在本文中,我们探讨了一个包含恐惧效应和多重延迟的改良莱斯利-高尔捕食者-猎物模型。我们分析了每个潜在平衡的存在性和局部稳定性。此外,我们还研究了通过霍普夫分岔(Hopf bifurcation)从两个延迟的正平衡分岔出的周期解的存在性。通过利用正态形式理论和中心流形定理,我们研究了这些周期解的方向和稳定性。我们的理论发现通过数值模拟得到了验证,结果表明恐惧延迟会引发正平衡的稳定性转变。此外,我们还观察到,恐惧强度的增加或替代猎物的出现会加强正平衡的稳定性。
本文章由计算机程序翻译,如有差异,请以英文原文为准。
Bifurcation analysis in a modified Leslie-Gower predator-prey model with fear effect and multiple delays.

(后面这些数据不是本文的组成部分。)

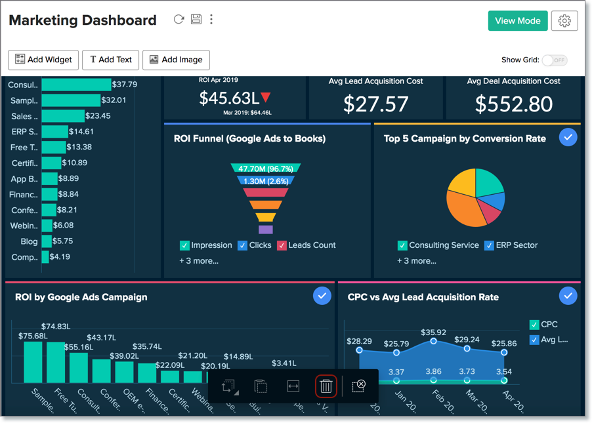Click the Add Image button
Image resolution: width=592 pixels, height=423 pixels.
point(176,60)
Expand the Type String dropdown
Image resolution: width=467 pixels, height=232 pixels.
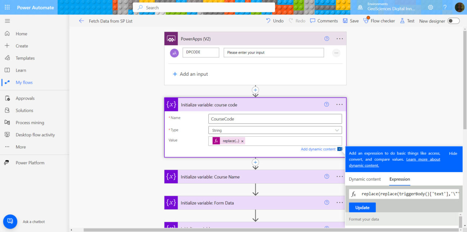point(275,130)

In this paper, we explored a modified Leslie-Gower predator-prey model incorporating a fear effect and multiple delays. We analyzed the existence and local stability of each potential equilibrium. Furthermore, we investigated the presence of periodic solutions via Hopf bifurcation bifurcated from the positive equilibrium with respect to both delays. By utilizing the normal form theory and the center manifold theorem, we investigated the direction and stability of these periodic solutions. Our theoretical findings were validated through numerical simulations, which demonstrated that the fear delay could trigger a stability shift at the positive equilibrium. Additionally, we observed that an increase in fear intensity or the presence of substitute prey reinforces the stability of the positive equilibrium.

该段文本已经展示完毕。